Assignment:
Beginning at the line that contains "Where should I" and finishing at the line that contains "Task: Open 运单列表 in the sidebar menu", output the data below exactly. Include both end lines and no pictures.

[The data — start]

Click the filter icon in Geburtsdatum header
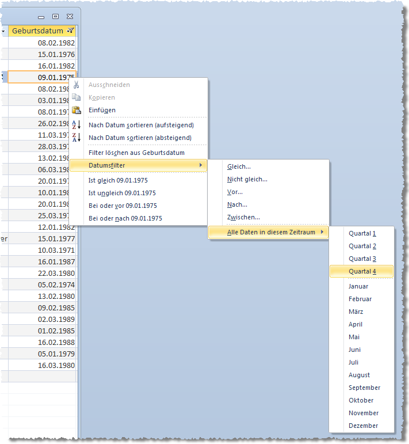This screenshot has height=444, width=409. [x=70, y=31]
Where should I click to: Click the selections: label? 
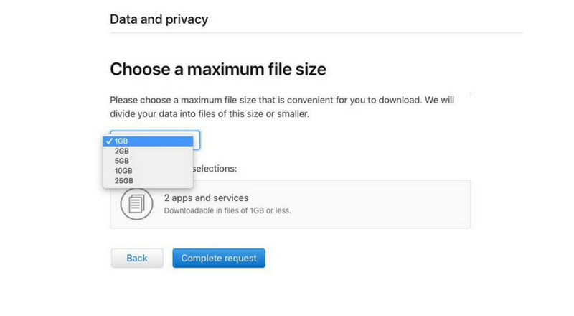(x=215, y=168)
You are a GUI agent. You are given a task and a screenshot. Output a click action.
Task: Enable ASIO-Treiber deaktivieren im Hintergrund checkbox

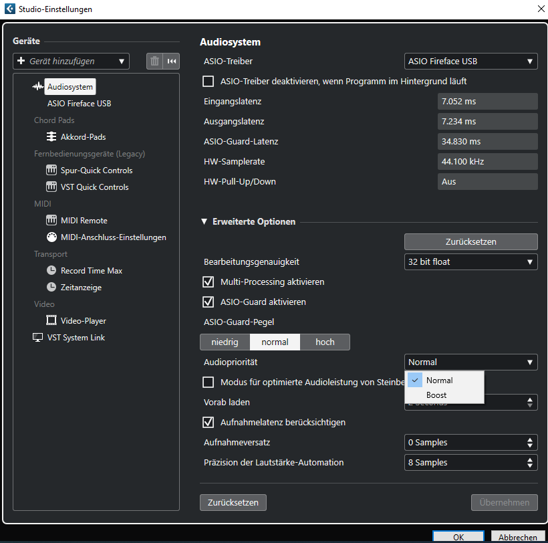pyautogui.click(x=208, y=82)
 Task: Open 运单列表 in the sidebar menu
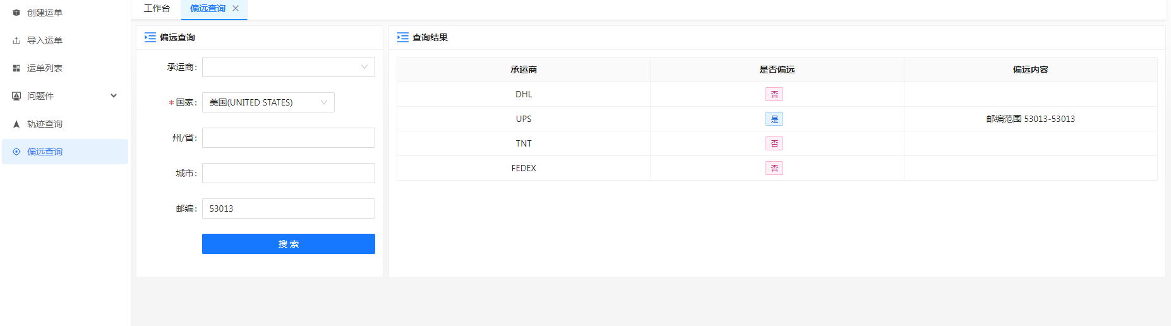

[The data — finish]
[The data — start]

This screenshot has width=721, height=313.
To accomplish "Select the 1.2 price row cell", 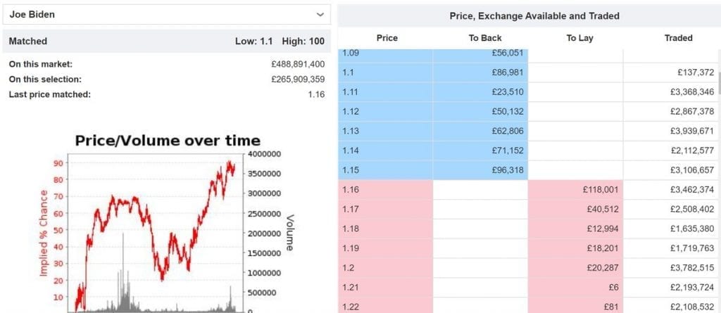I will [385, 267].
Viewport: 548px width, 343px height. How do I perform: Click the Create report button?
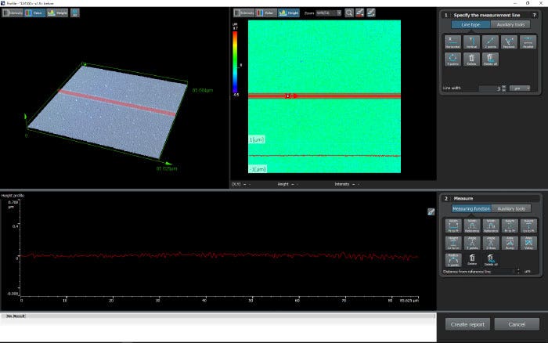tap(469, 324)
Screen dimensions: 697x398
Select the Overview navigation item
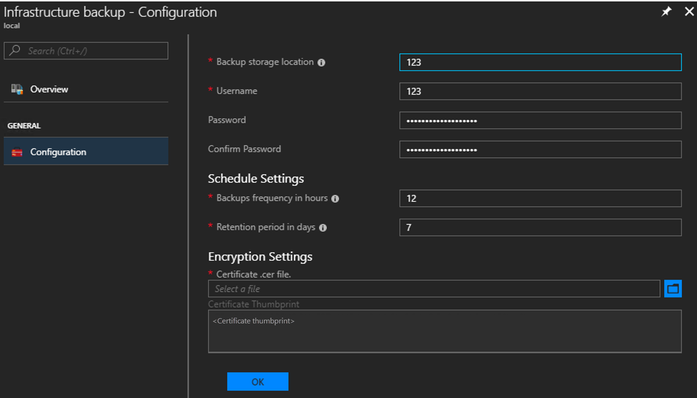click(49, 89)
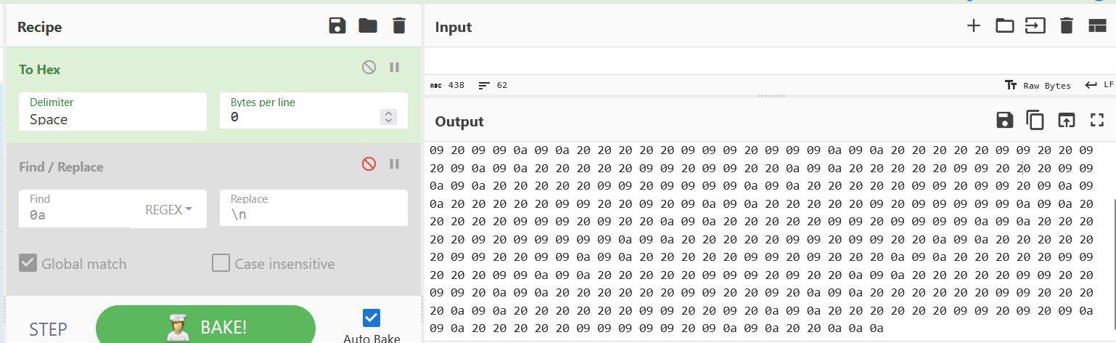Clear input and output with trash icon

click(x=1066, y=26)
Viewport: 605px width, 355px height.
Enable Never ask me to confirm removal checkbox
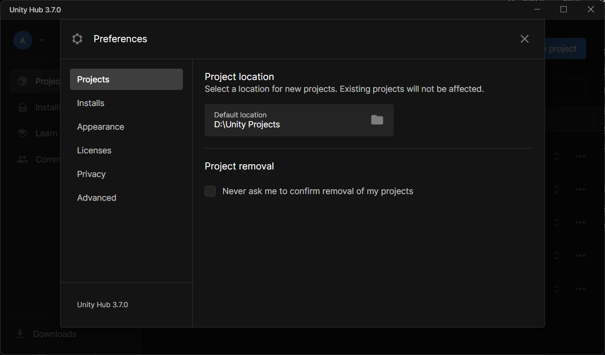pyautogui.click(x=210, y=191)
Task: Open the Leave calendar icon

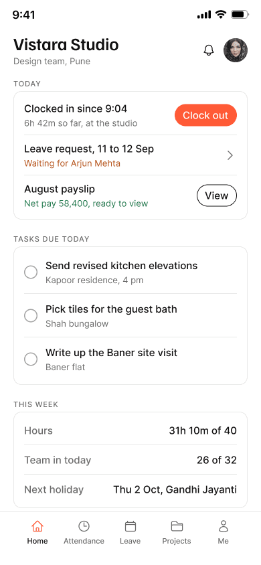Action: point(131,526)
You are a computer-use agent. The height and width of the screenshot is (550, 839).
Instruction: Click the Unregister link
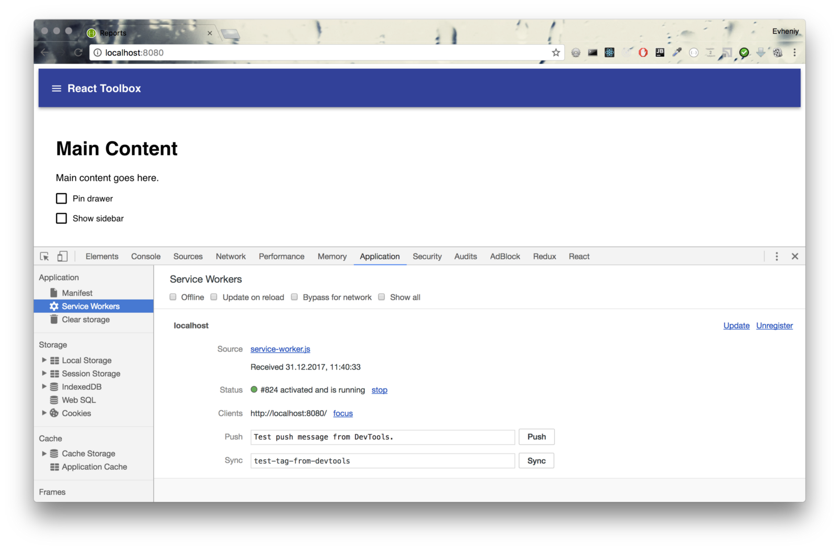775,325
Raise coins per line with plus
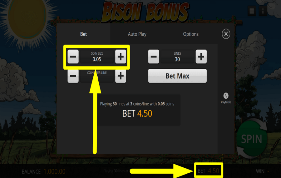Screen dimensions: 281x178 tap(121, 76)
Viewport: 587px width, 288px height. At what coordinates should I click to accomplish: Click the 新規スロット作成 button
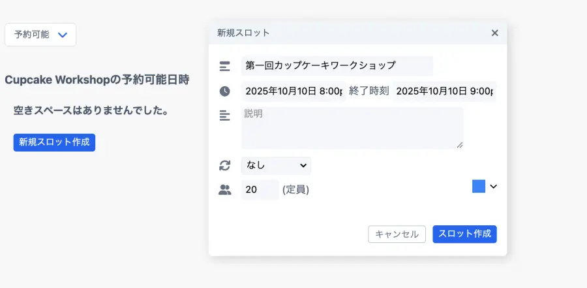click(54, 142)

[The data — finish]

Exercise output:
Where should I click to: Click the selections: label? 
(x=215, y=168)
You are a GUI agent. You are given a task and a screenshot. Output a click action.
Task: Enable ASIO-Treiber deaktivieren im Hintergrund checkbox

pyautogui.click(x=208, y=82)
 Task: Open 运单列表 in the sidebar menu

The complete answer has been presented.